__ABOUT THIS TASK__
Please write out every record below exactly as it stands.
═════ RECORD EXCERPTS
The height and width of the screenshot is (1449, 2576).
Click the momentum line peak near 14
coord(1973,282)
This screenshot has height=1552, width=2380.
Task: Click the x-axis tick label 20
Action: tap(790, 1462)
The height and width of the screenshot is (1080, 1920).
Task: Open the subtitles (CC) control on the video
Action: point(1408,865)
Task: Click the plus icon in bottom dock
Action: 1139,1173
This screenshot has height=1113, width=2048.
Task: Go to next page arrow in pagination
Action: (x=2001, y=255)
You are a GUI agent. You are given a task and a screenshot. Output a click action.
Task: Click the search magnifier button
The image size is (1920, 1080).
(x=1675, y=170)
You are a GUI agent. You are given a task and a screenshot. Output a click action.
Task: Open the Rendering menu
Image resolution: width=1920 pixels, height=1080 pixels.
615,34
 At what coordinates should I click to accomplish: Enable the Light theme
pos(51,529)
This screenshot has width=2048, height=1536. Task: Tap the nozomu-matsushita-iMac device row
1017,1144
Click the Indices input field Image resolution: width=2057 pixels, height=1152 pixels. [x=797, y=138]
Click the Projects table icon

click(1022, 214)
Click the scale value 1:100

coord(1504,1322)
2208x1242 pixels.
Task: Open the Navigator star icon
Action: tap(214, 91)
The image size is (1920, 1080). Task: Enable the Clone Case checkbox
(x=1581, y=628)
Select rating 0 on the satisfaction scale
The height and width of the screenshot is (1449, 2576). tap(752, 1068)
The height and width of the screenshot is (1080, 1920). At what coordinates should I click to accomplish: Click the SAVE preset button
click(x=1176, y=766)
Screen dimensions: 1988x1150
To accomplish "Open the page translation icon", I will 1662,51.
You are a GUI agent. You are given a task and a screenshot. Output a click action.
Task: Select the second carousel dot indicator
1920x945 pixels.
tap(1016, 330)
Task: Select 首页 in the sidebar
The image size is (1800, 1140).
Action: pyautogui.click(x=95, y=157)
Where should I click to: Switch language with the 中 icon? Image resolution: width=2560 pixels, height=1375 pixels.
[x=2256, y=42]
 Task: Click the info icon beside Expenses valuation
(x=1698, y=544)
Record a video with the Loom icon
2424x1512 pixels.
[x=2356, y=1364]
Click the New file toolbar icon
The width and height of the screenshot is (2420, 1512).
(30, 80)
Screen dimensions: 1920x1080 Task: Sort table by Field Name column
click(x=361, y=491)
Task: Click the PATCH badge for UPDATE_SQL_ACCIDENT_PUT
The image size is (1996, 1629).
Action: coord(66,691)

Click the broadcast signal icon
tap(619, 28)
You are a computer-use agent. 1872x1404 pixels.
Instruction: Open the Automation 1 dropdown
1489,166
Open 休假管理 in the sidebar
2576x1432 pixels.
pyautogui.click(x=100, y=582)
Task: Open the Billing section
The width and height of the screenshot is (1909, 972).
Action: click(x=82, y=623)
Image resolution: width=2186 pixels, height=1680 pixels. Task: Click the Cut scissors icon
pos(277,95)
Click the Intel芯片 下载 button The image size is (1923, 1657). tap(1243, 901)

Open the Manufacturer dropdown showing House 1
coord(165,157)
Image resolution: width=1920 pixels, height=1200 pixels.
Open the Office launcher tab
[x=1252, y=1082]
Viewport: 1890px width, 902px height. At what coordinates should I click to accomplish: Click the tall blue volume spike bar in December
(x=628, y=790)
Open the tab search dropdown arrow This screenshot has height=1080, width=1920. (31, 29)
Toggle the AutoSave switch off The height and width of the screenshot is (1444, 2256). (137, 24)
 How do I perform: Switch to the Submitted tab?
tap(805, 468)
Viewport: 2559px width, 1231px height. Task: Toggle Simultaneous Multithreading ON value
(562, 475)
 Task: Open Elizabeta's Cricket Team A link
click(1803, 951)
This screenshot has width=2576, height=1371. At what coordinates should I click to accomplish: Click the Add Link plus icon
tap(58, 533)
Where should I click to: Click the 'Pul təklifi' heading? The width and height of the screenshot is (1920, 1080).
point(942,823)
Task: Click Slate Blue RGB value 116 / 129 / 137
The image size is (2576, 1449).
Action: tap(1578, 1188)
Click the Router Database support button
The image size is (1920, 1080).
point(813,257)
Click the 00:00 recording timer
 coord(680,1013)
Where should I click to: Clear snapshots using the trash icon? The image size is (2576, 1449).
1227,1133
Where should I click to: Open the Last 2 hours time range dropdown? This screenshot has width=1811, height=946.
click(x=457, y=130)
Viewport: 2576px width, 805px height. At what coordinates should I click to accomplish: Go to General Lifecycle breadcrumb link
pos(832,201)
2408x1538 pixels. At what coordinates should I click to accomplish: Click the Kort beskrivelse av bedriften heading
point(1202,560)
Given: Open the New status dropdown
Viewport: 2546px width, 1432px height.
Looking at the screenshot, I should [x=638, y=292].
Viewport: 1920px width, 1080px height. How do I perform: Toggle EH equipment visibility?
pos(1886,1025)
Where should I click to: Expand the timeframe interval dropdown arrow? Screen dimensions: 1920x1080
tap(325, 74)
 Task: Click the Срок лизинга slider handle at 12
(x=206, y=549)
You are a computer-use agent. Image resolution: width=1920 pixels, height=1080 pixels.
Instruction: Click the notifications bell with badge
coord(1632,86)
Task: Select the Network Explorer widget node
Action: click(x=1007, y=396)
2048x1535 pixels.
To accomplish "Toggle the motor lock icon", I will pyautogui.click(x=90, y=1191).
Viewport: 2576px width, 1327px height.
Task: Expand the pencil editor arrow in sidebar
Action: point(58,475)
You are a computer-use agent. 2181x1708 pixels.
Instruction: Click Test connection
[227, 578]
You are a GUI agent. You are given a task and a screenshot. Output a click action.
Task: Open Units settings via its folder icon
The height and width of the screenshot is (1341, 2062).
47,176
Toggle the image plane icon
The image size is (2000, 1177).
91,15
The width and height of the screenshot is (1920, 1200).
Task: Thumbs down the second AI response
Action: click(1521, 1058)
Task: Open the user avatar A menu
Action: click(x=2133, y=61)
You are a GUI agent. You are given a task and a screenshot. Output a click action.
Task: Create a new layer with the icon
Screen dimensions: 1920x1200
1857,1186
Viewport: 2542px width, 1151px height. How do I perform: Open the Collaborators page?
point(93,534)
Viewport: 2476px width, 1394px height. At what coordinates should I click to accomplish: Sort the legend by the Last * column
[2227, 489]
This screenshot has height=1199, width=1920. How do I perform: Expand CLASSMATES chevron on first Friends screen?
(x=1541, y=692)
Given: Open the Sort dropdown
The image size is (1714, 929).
══════════
__OUTPUT FOR THIS EXERCISE__
The height and width of the screenshot is (1449, 2576).
Click the momentum line peak near 14
coord(1973,282)
This screenshot has height=1552, width=2380.
Task: Click the x-axis tick label 20
Action: tap(790, 1462)
The height and width of the screenshot is (1080, 1920).
Task: Open the subtitles (CC) control on the video
Action: point(1408,865)
Task: Click the plus icon in bottom dock
Action: 1139,1173
This screenshot has height=1113, width=2048.
Task: Go to next page arrow in pagination
Action: (x=2001, y=255)
You are a GUI agent. You are given a task and a screenshot. Output a click action.
Task: Click the search magnifier button
The image size is (1920, 1080).
(x=1675, y=170)
You are a GUI agent. You are given a task and a screenshot. Output a click action.
Task: Open the Rendering menu
Image resolution: width=1920 pixels, height=1080 pixels.
615,34
 At what coordinates should I click to accomplish: Enable the Light theme
pos(51,529)
This screenshot has width=2048, height=1536. Task: Tap the nozomu-matsushita-iMac device row
1017,1144
Click the Indices input field Image resolution: width=2057 pixels, height=1152 pixels. [x=797, y=138]
Click the Projects table icon

click(1022, 214)
Click the scale value 1:100

coord(1504,1322)
2208x1242 pixels.
Task: Open the Navigator star icon
Action: tap(214, 91)
The image size is (1920, 1080). Task: Enable the Clone Case checkbox
(x=1581, y=628)
Select rating 0 on the satisfaction scale
The height and width of the screenshot is (1449, 2576). tap(752, 1068)
The height and width of the screenshot is (1080, 1920). At what coordinates should I click to accomplish: Click the SAVE preset button
click(x=1176, y=766)
Screen dimensions: 1988x1150
To accomplish "Open the page translation icon", I will 1662,51.
You are a GUI agent. You are given a task and a screenshot. Output a click action.
Task: Select the second carousel dot indicator
1920x945 pixels.
tap(1016, 330)
Task: Select 首页 in the sidebar
The image size is (1800, 1140).
Action: pyautogui.click(x=95, y=157)
Where should I click to: Switch language with the 中 icon? Image resolution: width=2560 pixels, height=1375 pixels.
[x=2256, y=42]
 Task: Click the info icon beside Expenses valuation
(x=1698, y=544)
Record a video with the Loom icon
2424x1512 pixels.
[x=2356, y=1364]
Click the New file toolbar icon
The width and height of the screenshot is (2420, 1512).
(30, 80)
Screen dimensions: 1920x1080 Task: Sort table by Field Name column
click(x=361, y=491)
Task: Click the PATCH badge for UPDATE_SQL_ACCIDENT_PUT
The image size is (1996, 1629).
Action: coord(66,691)

Click the broadcast signal icon
tap(619, 28)
You are a computer-use agent. 1872x1404 pixels.
Instruction: Open the Automation 1 dropdown
1489,166
Open 休假管理 in the sidebar
2576x1432 pixels.
pyautogui.click(x=100, y=582)
Task: Open the Billing section
The width and height of the screenshot is (1909, 972).
Action: click(x=82, y=623)
Image resolution: width=2186 pixels, height=1680 pixels. Task: Click the Cut scissors icon
pos(277,95)
Click the Intel芯片 下载 button The image size is (1923, 1657). tap(1243, 901)

Open the Manufacturer dropdown showing House 1
coord(165,157)
Image resolution: width=1920 pixels, height=1200 pixels.
Open the Office launcher tab
[x=1252, y=1082]
Viewport: 1890px width, 902px height. At what coordinates should I click to accomplish: Click the tall blue volume spike bar in December
(x=628, y=790)
Open the tab search dropdown arrow This screenshot has height=1080, width=1920. (31, 29)
Toggle the AutoSave switch off The height and width of the screenshot is (1444, 2256). (137, 24)
 How do I perform: Switch to the Submitted tab?
tap(805, 468)
Viewport: 2559px width, 1231px height. Task: Toggle Simultaneous Multithreading ON value
(562, 475)
 Task: Open Elizabeta's Cricket Team A link
click(1803, 951)
This screenshot has width=2576, height=1371. At what coordinates should I click to accomplish: Click the Add Link plus icon
tap(58, 533)
Where should I click to: Click the 'Pul təklifi' heading? The width and height of the screenshot is (1920, 1080).
point(942,823)
Task: Click Slate Blue RGB value 116 / 129 / 137
The image size is (2576, 1449).
Action: tap(1578, 1188)
Click the Router Database support button
The image size is (1920, 1080).
point(813,257)
Click the 00:00 recording timer
 coord(680,1013)
Where should I click to: Clear snapshots using the trash icon? The image size is (2576, 1449).
1227,1133
Where should I click to: Open the Last 2 hours time range dropdown? This screenshot has width=1811, height=946.
click(x=457, y=130)
Viewport: 2576px width, 805px height. At what coordinates should I click to accomplish: Go to General Lifecycle breadcrumb link
pos(832,201)
2408x1538 pixels. At what coordinates should I click to accomplish: Click the Kort beskrivelse av bedriften heading
point(1202,560)
Given: Open the New status dropdown
Viewport: 2546px width, 1432px height.
Looking at the screenshot, I should [x=638, y=292].
Viewport: 1920px width, 1080px height. How do I perform: Toggle EH equipment visibility?
pos(1886,1025)
Where should I click to: Expand the timeframe interval dropdown arrow? Screen dimensions: 1920x1080
tap(325, 74)
 Task: Click the Срок лизинга slider handle at 12
(x=206, y=549)
You are a computer-use agent. Image resolution: width=1920 pixels, height=1080 pixels.
Instruction: Click the notifications bell with badge
coord(1632,86)
Task: Select the Network Explorer widget node
Action: click(x=1007, y=396)
2048x1535 pixels.
To accomplish "Toggle the motor lock icon", I will pyautogui.click(x=90, y=1191).
Viewport: 2576px width, 1327px height.
Task: Expand the pencil editor arrow in sidebar
Action: point(58,475)
You are a computer-use agent. 2181x1708 pixels.
Instruction: Click Test connection
[227, 578]
You are a GUI agent. You are given a task and a screenshot. Output a click action.
Task: Open Units settings via its folder icon
The height and width of the screenshot is (1341, 2062).
47,176
Toggle the image plane icon
The image size is (2000, 1177).
91,15
The width and height of the screenshot is (1920, 1200).
Task: Thumbs down the second AI response
Action: click(1521, 1058)
Task: Open the user avatar A menu
Action: click(x=2133, y=61)
You are a GUI agent. You are given a task and a screenshot. Output a click action.
Task: Create a new layer with the icon
Screen dimensions: 1920x1200
1857,1186
Viewport: 2542px width, 1151px height. How do I perform: Open the Collaborators page?
point(93,534)
Viewport: 2476px width, 1394px height. At what coordinates should I click to accomplish: Sort the legend by the Last * column
[2227, 489]
This screenshot has height=1199, width=1920. How do I perform: Expand CLASSMATES chevron on first Friends screen?
(x=1541, y=692)
Given: Open the Sort dropdown
The image size is (1714, 929).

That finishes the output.